20 of 21 people found the following review helpful
5.0 out of 5 stars The ultimate femme fatale, Dec 16 2009
By Patto - Published on Amazon.com
Amazon Verified Purchase(What's this?)
This review is from: The Art of Deception (Paperback)
The Art of Deception goes beyond genre. It's a thriller, a psychological novel, a love story and a literary tour de force all in one. The subject is boldly philosophical: what is real?

There are two parallel struggles with reality. Nicholas Ochterlonie, professor of art history, is questioning the authenticity of a Vermeer, an investigation that could destroy careers. Then there's Nick's struggle to comprehend his lover, Julian Bennet, a classic femme fatale, breathtakingly beautiful, maddeningly mysterious. This quest will also destroy lives.
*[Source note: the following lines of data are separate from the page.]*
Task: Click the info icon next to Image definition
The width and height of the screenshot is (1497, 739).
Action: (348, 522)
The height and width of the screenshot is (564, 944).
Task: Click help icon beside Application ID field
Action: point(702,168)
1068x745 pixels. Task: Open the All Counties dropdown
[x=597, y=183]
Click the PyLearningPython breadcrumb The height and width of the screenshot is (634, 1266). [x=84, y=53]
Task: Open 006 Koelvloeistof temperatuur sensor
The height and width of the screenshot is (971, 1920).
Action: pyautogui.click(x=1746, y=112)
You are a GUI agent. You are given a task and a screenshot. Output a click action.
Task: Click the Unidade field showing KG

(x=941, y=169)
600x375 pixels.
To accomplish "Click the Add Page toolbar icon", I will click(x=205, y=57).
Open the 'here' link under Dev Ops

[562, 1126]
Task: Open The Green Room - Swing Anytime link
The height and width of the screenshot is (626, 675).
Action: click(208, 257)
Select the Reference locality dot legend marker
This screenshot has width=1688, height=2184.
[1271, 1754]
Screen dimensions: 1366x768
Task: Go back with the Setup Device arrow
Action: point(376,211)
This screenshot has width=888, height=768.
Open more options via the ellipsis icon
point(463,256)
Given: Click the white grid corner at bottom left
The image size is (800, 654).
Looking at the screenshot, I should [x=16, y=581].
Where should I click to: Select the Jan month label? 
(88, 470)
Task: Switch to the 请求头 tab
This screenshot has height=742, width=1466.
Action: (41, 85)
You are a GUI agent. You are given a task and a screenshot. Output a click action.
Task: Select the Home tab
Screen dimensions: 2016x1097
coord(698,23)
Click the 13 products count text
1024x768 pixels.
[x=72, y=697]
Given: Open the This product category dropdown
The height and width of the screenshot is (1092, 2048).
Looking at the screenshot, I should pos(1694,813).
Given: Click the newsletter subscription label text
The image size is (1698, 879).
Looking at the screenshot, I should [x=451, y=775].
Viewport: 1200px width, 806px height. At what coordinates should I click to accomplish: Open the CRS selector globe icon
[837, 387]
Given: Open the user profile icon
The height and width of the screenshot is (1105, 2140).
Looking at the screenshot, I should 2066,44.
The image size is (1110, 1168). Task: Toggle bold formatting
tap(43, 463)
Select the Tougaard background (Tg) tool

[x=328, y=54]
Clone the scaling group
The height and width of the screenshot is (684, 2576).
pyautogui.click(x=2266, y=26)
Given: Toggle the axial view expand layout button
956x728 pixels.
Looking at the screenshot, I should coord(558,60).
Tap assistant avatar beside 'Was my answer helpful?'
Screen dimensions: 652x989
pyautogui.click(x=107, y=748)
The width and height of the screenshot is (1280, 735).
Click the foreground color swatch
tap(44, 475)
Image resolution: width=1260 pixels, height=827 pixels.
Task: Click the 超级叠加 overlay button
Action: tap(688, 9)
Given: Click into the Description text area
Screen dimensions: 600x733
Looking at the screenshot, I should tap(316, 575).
The seventeenth-century portrait of a lovely woman in fur contrasts eerily with the cool carnivorous Julian in her Russian fur coat. The irony is that Nick's scholarly obsession with how artists deceive the eye does nothing to prepare him for the intricate deceptions of his mistress. Or his own self-deceptions.

Nick has just lost his wife and children to a surprise divorce suit. Preoccupied with his paper on art and deception he somehow failed to notice his wife's discontent. He moves into the London flat he inherited from his mother - and meets his future mistress in front of the flat, where she is being mugged.

Nick's attempts to learn about Julian's past lead him into scary encounters with cops and cutthroats. And he still doesn't know who Julian is or what she's thinking. Her past is like a pentimento in a portrait, a rejected image under the surface of a painting that the artist has painted out.

I despair of conveying the aesthetic feast this novel offers - the quirky characters, contradictory behaviors, shadowy motives, unforeseen developments and unexpected bursts of violence. The author has a positive genius for describing sensational happenings in the voice of reason. Truly a remarkable book.

3 of 3 people found the following review helpful
4.0 out of 5 stars We believe what we want to, April 30 2010
By Deborah Barchi - Published on Amazon.com
This review is from: The Art of Deception (Paperback)
There are so many forms of deception in Elizabeth Ironside's complex thriller "The Art of Deception" that it's often difficult to tell who is lying all of the time, some of the time, or none of the time. In fact, almost everyone in this novel has something to hide, from others, or more dangerously, from themselves.

Art Historian Nicolas Octterlonie views the world through his own upper class rose colored glasses, so he is unprepared for the shock of his wife leaving him and taking their children with her. Cast out on his own, he is easy prey for an enticingly mysterious woman named Julian who turns to Nicolas for help and comfort after she survives a vicious mugging. Independent and sensuous as a cat, Julian lures the naive Nicolas into her world of high stakes international money laundering. Is it her association with the Russain Mafia that is setting off a string of serious, brutal attacks on Julian, or is it her failed love affair with a handsome Russian partner in crime named Anatoli who cold heartedly deserted her? Is Julian an innocent victim or an icy manipulator, eager for money, power, and revenge?

The answers are complex, and even the surprise ending is inconclusive. The first person narration puts the reader right in the center of the vortex of crime, passion, and betrayal. Along the way, as a kind of bonus, we learn quite a bit about the arcane world of authenticating famous paintings. "The art of Deception" is a fast and exciting book, well worth reading.